Anche una scienza apparentemente esotica e lontana dalla quotidianità della persona comune offre applicazioni e benefici di carattere pratico. Come è il caso della meccanica quantistica che in accoppiata con le proprietà non ancora del tutto esplorate del grafene ci porta verso un’innovazione in campo medico: la possibilità di monitorare importanti parametri relativi al nostro stato di salute tramite un dispositivo comodamente indossabile.

Apparecchiature mediche di ridottissime dimensioni di questo genere già esistono, ma sebbene possano essere contenute in un involucro morbido, la parte elettronica rimane rigida.

Il grafene è un esempio, il più famoso, di materiale bidimensionale, ovvero dotato di uno spessore pari a pochissimi atomi o addirittura uno (è questo il caso).

Scoperto negli ultimi anni, il grafene vanta caratteristiche e prestazioni straordinarie in corso di sfruttamento per la realizzazione di strumenti un tempo immaginabili solo in campo fantascientifico o nelle speranze dei ricercatori più arditi: ecco quindi le vele solari o le batterie ad alta capacità e rapida ricarica in procinto di divenire realtà.

Su Science Advances di settembre 2019 i ricercatori dell’Institut de Ciencies Fotoniques e dell’Institució Catalana de Recerça, entrambi con sede a Barcellona, descrivono una tecnica che permette di usare la pelle come una vera e propria interfaccia attraverso cui accedere a fondamentali dati di base sul corpo di chi indossa un particolare dispositivo ultrasottile e ultraflessibile in grado di sfruttare la luce ambientale a questo fine.

Ciò è possibile grazie alla “sensibilizzazione” del grafene ai fotoni ottenuta tramite l’ausilio di una nanostruttura denominata punto quantico: il risultato sono fotorilevatori di straordinaria sensibilità e responsività.

A determinate lunghezze d’onda la luce attraversa facilmente la pelle e i tessuti sottostanti per essere poi assorbita dagli elementi che compongono il sangue; l’analisi della reazione di questi elementi alla radiazione luminosa garantisce l’accesso a informazioni fondamentali: per esempio la variazione del volume dell’emoglobina all’interno dei vasi sanguigni fornisce dati estremamente precisi sulla frequenza cardiaca ed è in grado di rilevare con altrettanta accuratezza e in tempo reale l’SpO2, il valore della saturazione dell’ossigeno nell’emoglobina arteriosa, i cui livelli troppo bassi preludono a rischi d’infarto, problemi respiratori o legati a un insufficiente afflusso di ossigeno al cervello.
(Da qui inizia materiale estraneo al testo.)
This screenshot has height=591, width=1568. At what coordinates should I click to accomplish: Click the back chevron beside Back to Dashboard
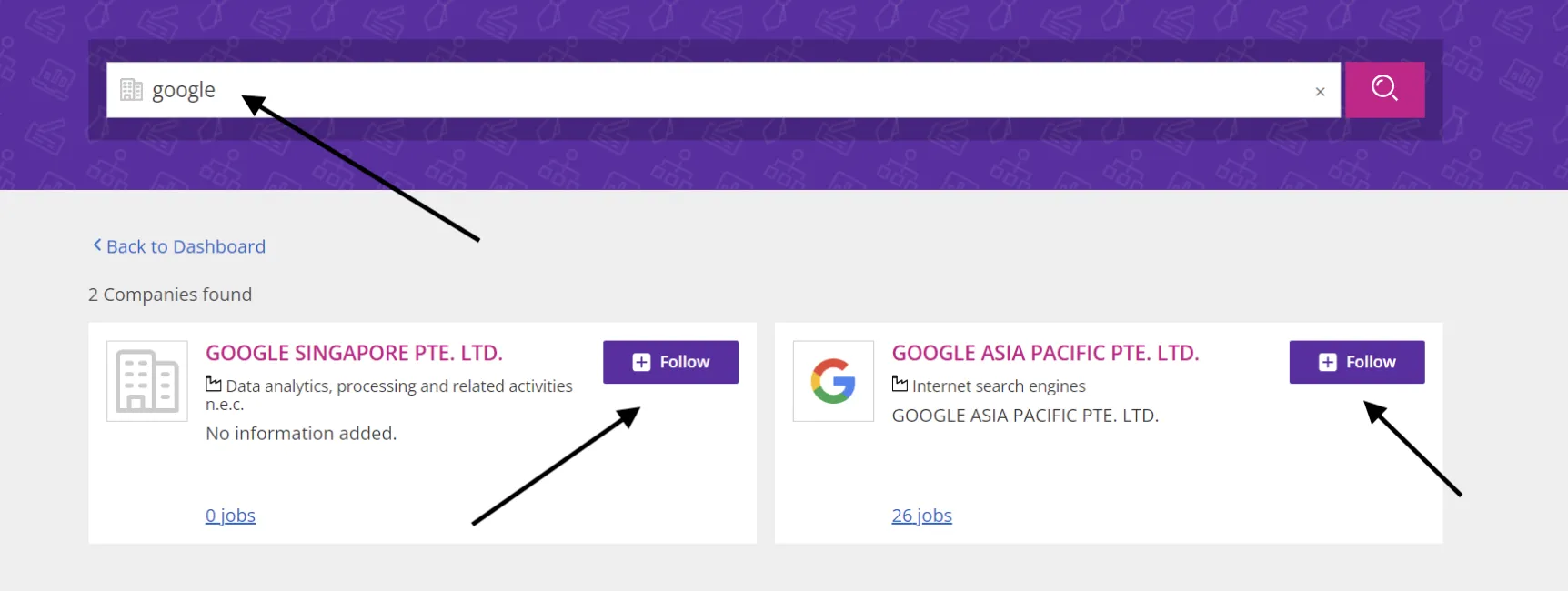point(97,245)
È anche possibile desumere informazioni relative allo stato della respirazione, che è invece addirittura causa di interferenze in grado di creare problemi nei dispositivi indossabili rigidi attualmente in uso. Un’ulteriore importante caratteristica riguarda il monitoraggio della radiazione ultravioletta, notoriamente causa di potenziali gravi danni anche di natura cancerogena.

Questa sorta di cerotto di grafene può inviare i dati in modalità wireless a un ricevitore esterno, anche uno smartphone, anche se al momento deve necessariamente trovarsi a distanza ravvicinata.

Nel prossimo futuro potranno tuttavia essere sviluppati, grazie a materiali bidimensionali diversi dal grafene, apparati elettronici completi anch’essi ultrasottili e flessibili e in definitiva una nuova generazione di biosensori indossabili, sempre più precisi, affidabili e integrati con le tecnologie di comunicazione a distanza, a beneficio della nostra salute.